Ending poverty has been an international aim since 1960. After significant advances between 1970 and 1990, the rate of poverty reduction in the 1990s fell to only one third of the pace required to meet the United Nations' commitment to halve poverty levels by 2015(State of the World).
The US remains last among industrialized countries in the amount of its gross domestic product that it allocates for international development at--.11 percent. The US is spending more on its plans to research, develop and deploy missile defenses ($7.8 billion) than it for its international humanitarian and development assistance ($7.6 billion)(Krieger).

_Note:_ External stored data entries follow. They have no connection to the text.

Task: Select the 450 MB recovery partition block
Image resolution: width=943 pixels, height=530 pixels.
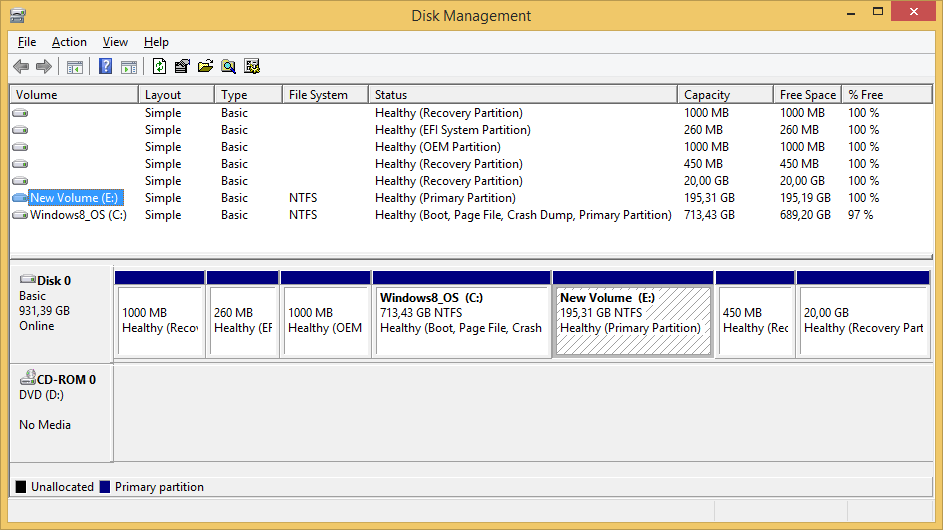Action: tap(755, 320)
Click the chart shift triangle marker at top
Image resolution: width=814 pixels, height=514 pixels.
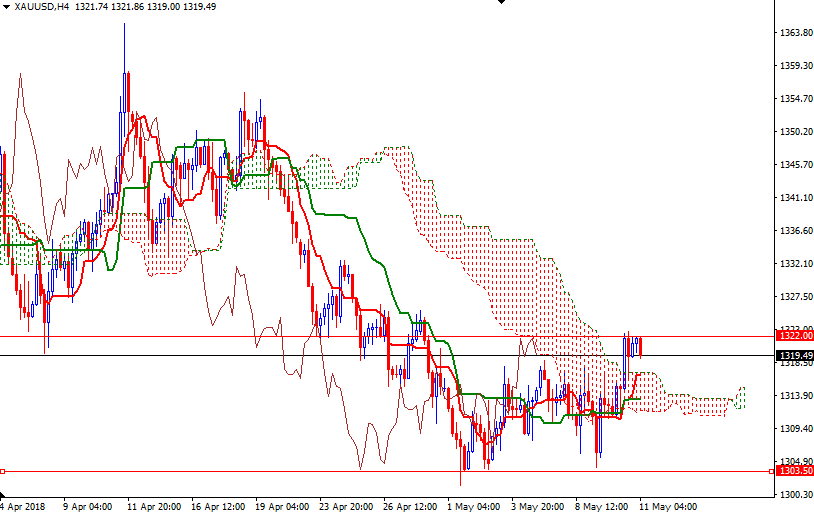(x=500, y=4)
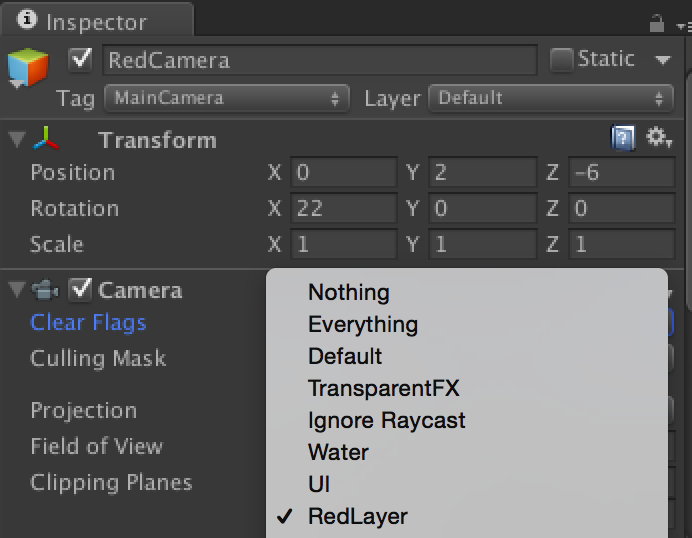692x538 pixels.
Task: Click the RedCamera name field
Action: tap(320, 60)
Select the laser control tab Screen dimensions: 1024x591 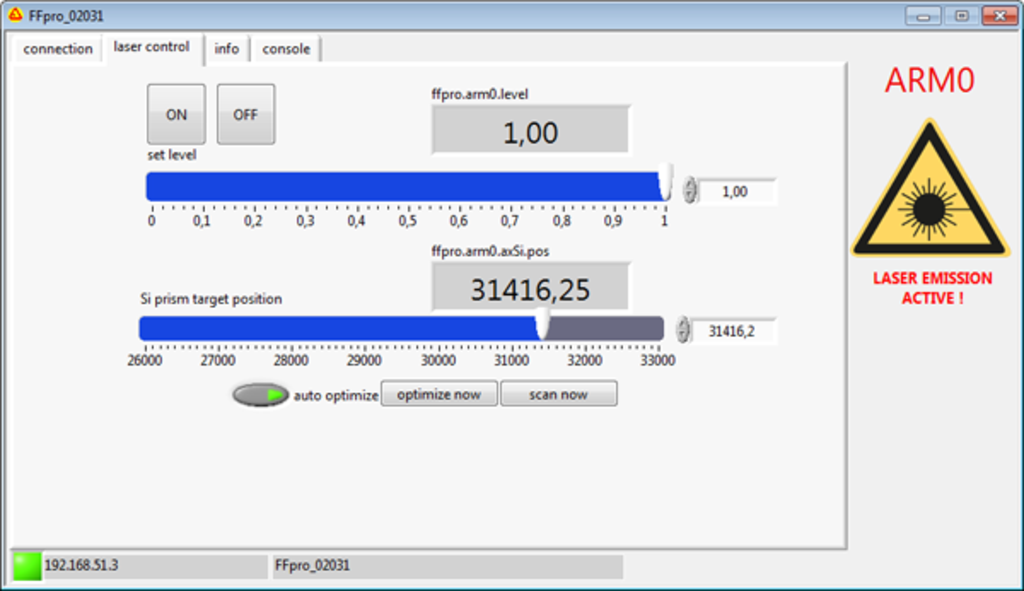[x=151, y=47]
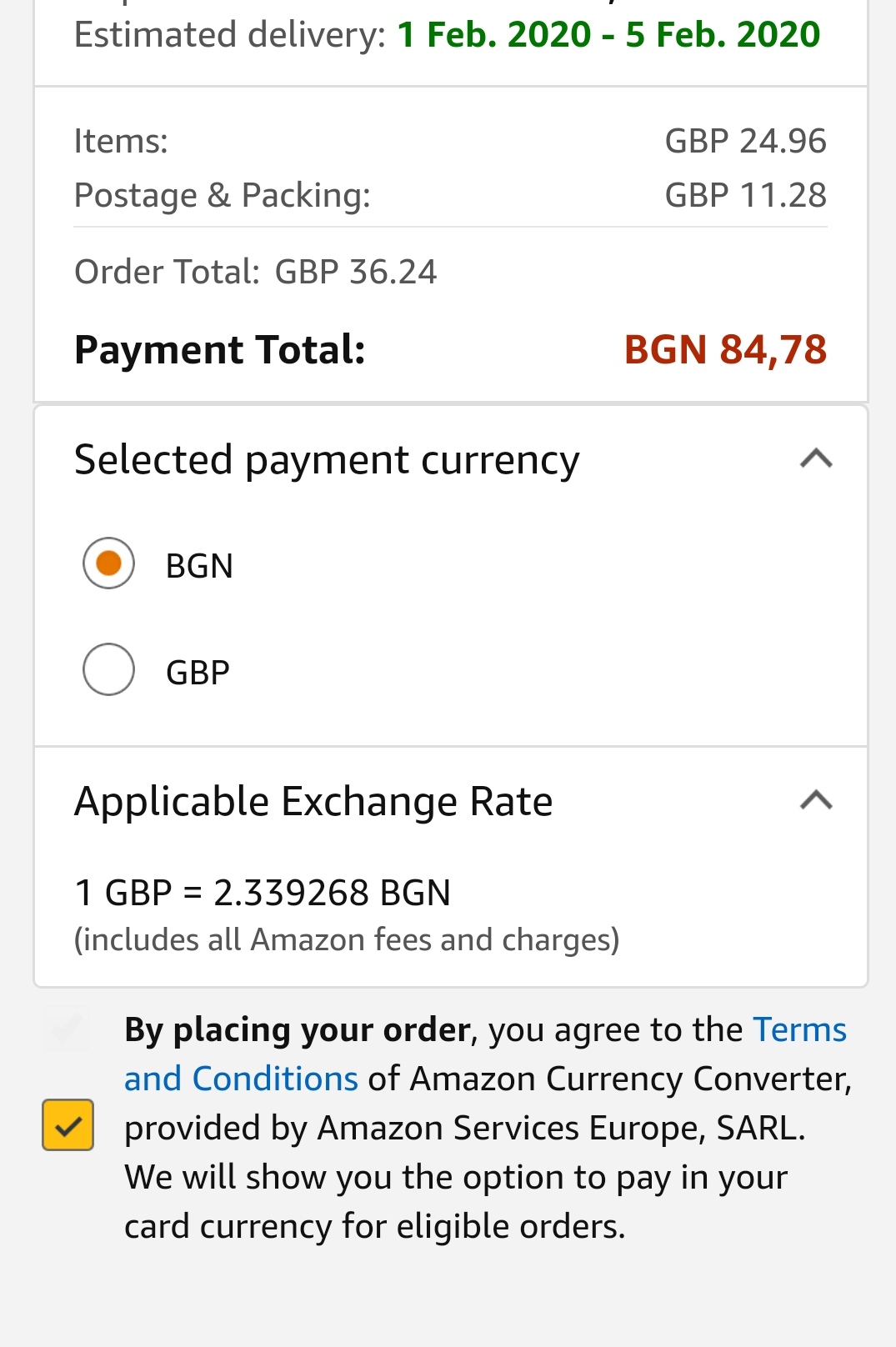The height and width of the screenshot is (1347, 896).
Task: Toggle the yellow terms agreement checkbox
Action: [x=68, y=1125]
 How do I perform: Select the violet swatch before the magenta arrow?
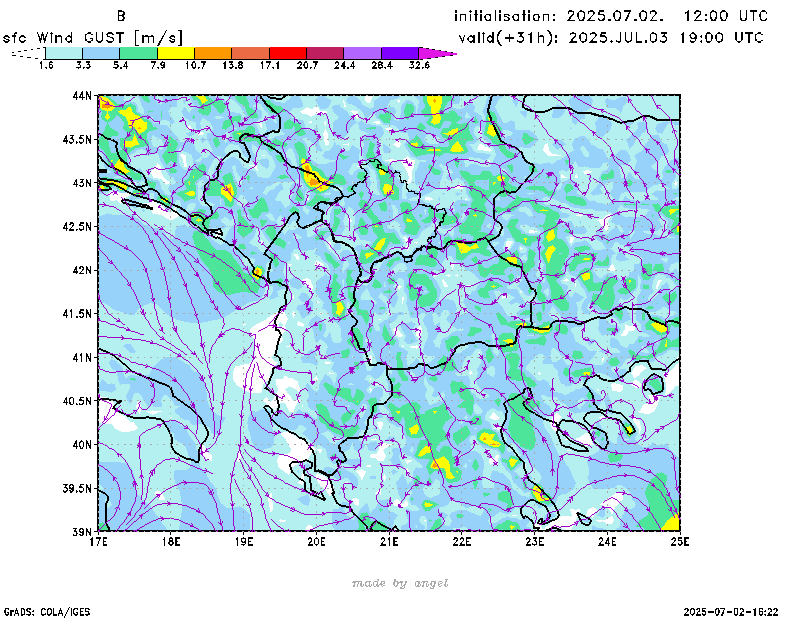[x=400, y=52]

There are about 20,000 nuclear weapons in the world, down from the all-time high in 1985 of 65,000. The United States has 10,240; Russia has 8400; China has 390; France has 350; UK has 200-300; India has 60-90; Pakistan has 55-250, according to the Natural Resources Defense Council (http://www.nrdc.org/nuclear/nudb/datainx.asp). There are many other suspected nuclear states (List of).
Currently, only six countries worldwide possess declared stocks of chemical weapons-- Albania, India, Libya, Russia, South Korea, and the United States. Russia and the United States have over 98 percent of those stockpiles (Worldwatch 142).
If health care spending in the world's 60 poorest countries could be steadily increased from the present $13 per capita to $38 by 2015, experts say, on average 8 million lives could be saved each year. This would require a total contribution from industrial countries of abut 438 billion--a fraction of what the United States recently spent to unseat Saddam Hussein in Iraq (The Worldwatch 44).
Each year more than 2.3 million people, primarily in poor countries, die from eight diseases that could easily be prevented by vaccination (The Worldwatch 47).